My thoughts exactly! :thumbup: 
...but paranoid... can't get myself to take the rubber mats out right now... :rofl: 
The BMW mats have quite a high lip so i'm not too worried about any runoff... had the car two months... floors and carpet mats (kept underneath) are spotless!


----------



## gmlav8r (May 28, 2003)

I havent' noticed any BMW's around here with mud flaps. I have to start looking now. If any place required mudflaps then it would be Ohio winter. I had some big mudflaps on a truck I had a few years ago and I concluded that unless you are driving in mud then they are mostly useless in keeping the sides cleaner.:dunno:

Hey, do you have to drill holes to put those things on? If so then:thumbdwn:. 

I dare somebody to show a picture of their Beemer with rebel flag mudflaps, or Nascar #3, or crome (sp) mudflaps with a cutout of a woman on them! That would be fun to see. :tsk:


P.S. Enjoy your mudflaps:thumbup:


----------



## tgravo2 (Dec 7, 2002)

I just can't get myself to like them. Maybe if they were painted :dunno:


----------



## bimergrin (Dec 17, 2002)

I've had my car since March and the mudflaps before that and still can't decide if I should put them on. I like the way they look on your car.

Did you have to take the wheels off? Were they easy to put on?


----------



## GM (Aug 6, 2003)

Why not have them painted the same color as the car? They'll blend in. :dunno:


----------



## ObD (Dec 29, 2001)

Real men don't eat quiche and they don't use mud flaps. :bustingup


----------



## Terry Kennedy (Sep 21, 2002)

bimergrin said:


> Did you have to take the wheels off? Were they easy to put on?

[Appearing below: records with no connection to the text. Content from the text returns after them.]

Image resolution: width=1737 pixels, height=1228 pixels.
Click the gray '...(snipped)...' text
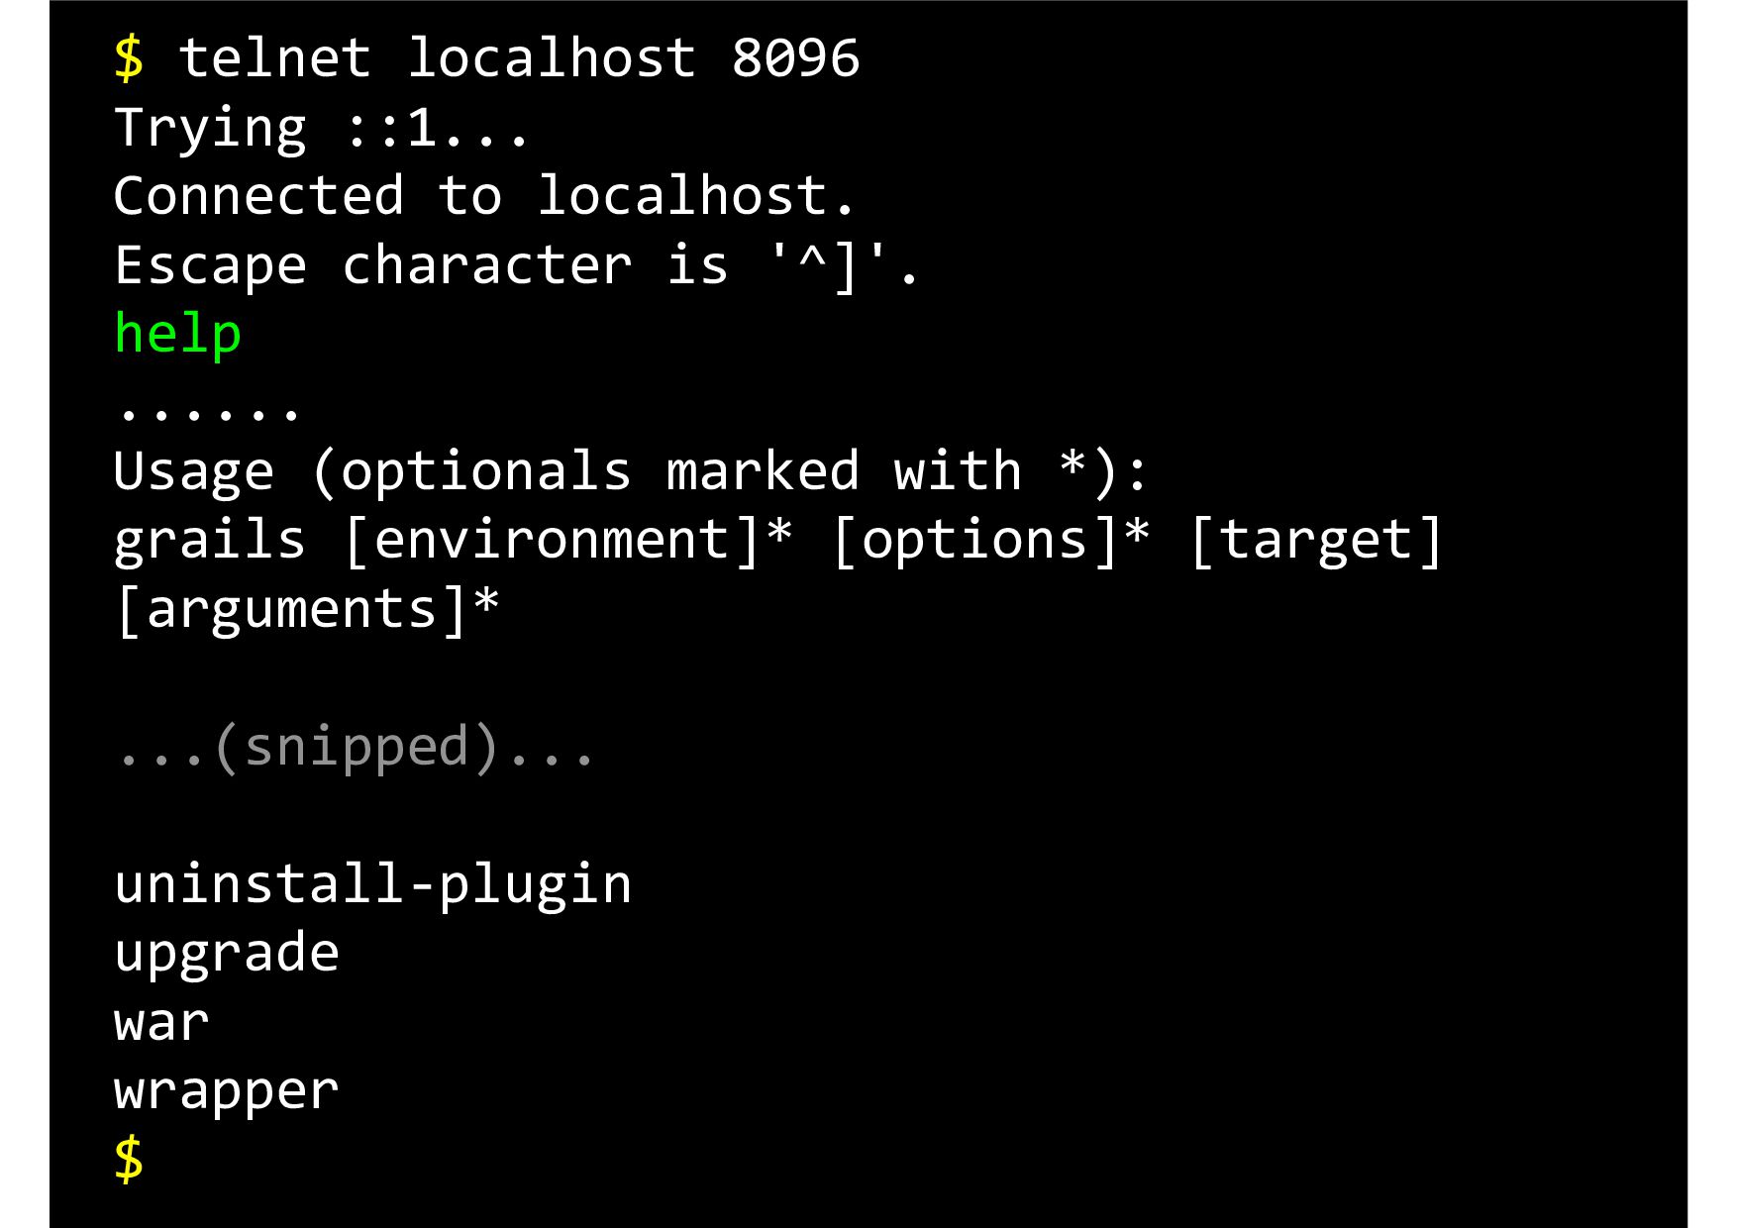(x=355, y=748)
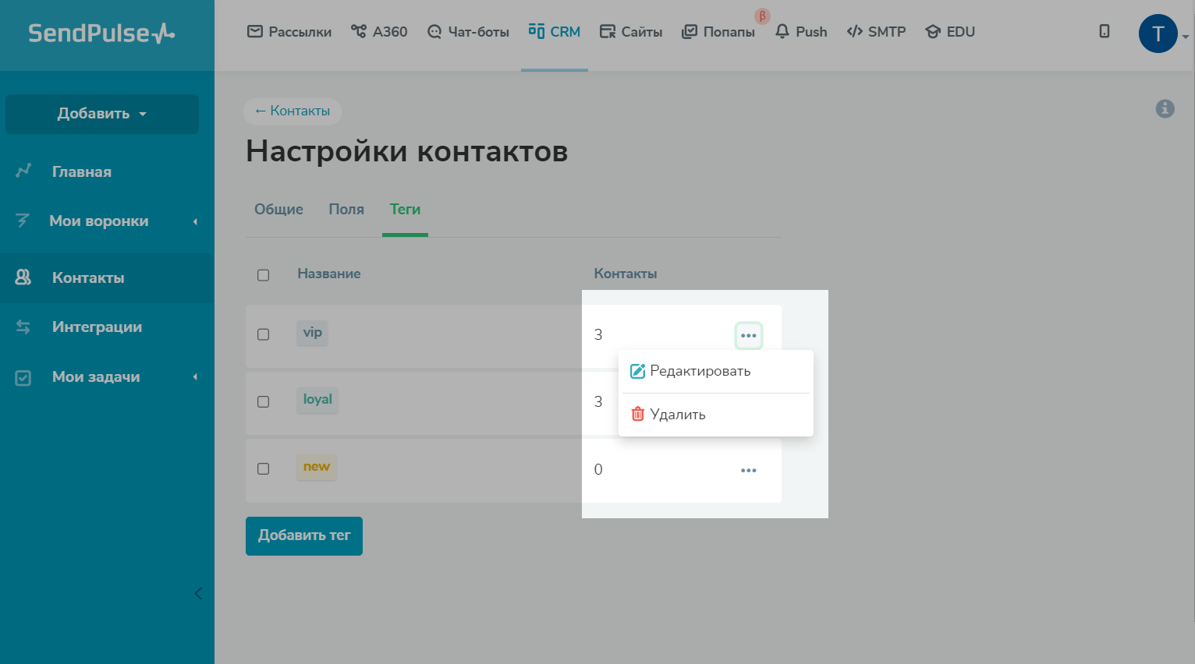Go to the SMTP service
The image size is (1195, 664).
click(876, 32)
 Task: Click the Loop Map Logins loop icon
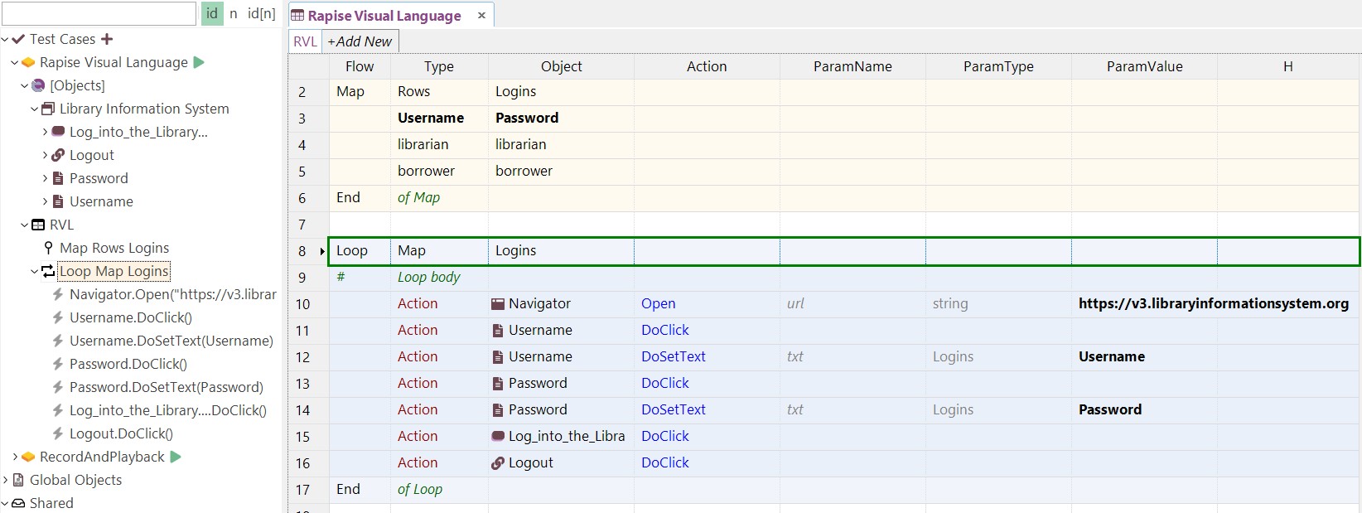coord(49,271)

Yes to both questions. As long as you have the instructions is is pretty easy. Don't mix up the hardware from the front and rear kits - the pins are subtly different.

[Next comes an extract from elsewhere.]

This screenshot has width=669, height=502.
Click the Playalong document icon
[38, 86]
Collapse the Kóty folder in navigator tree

To a later poster, regarding painting the flaps - the plastic the flaps are made of is relatively soft and because they are molded and not intended to be painted, the surface is rather slippery from the mold releasing agent they put in the plastic. I expect that you'd start to see chips and flakes in the paint after a while.

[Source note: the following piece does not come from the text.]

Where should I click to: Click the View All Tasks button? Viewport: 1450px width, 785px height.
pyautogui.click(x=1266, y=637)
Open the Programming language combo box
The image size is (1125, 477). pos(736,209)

To an earlier poster, yes - you have to drill a couple holes. But none of them are on the side of the car - they're on the rear faces of the wheelwells, and you're drilling into plastic, not metal. If you take the flaps off, you just re-insert the plastic mounting pins in the wheelwells.


----------



## gmlav8r (May 28, 2003)

No drilling into the metal. Good. :thumbup: I'll remember that this winter.


----------



## CascadeTelcom (Aug 7, 2002)

*Massachusetts*



ObD said:


> Real men don't eat quiche and they don't use mud flaps. :bustingup


Real men don't live in the Peoples Republic of Massachusetts, only liberals. :bareass:


----------



## ObD (Dec 29, 2001)

CascadeTelcom said:


> Real men don't live in Massachusetts, only liberals. :bareass:


:rofl: I am not a Liberal, even the Braintrust isn't bankrupt enough to say that. :thumbup:


----------



## rumratt (Feb 22, 2003)

After having the mud flaps for a while, I definitely don't even notice them any more, and I suppose they help keep the car clean.

But I'm getting worried about them resting up against the paint on the side. Dirt definitely gets in there, and the other day I pulled out a little twig that was wedged in there! :yikes:  If I weren't so lazy I would take one off and examine the paint. 

I bet the risk of the mud flaps damaging the paint is higher than the chance that they save you from damage. So in a way, the mud flaps are all about looks... just to keep your car looking cleaner between washes (less dirt kicked up on the sides).


----------



## LDV330i (May 24, 2003)

Other brands offer color color specific mud flaps so they are pretty subtle and do not stand out. The BMW mudflaps are as subtle as wearing a black eyepatch.


----------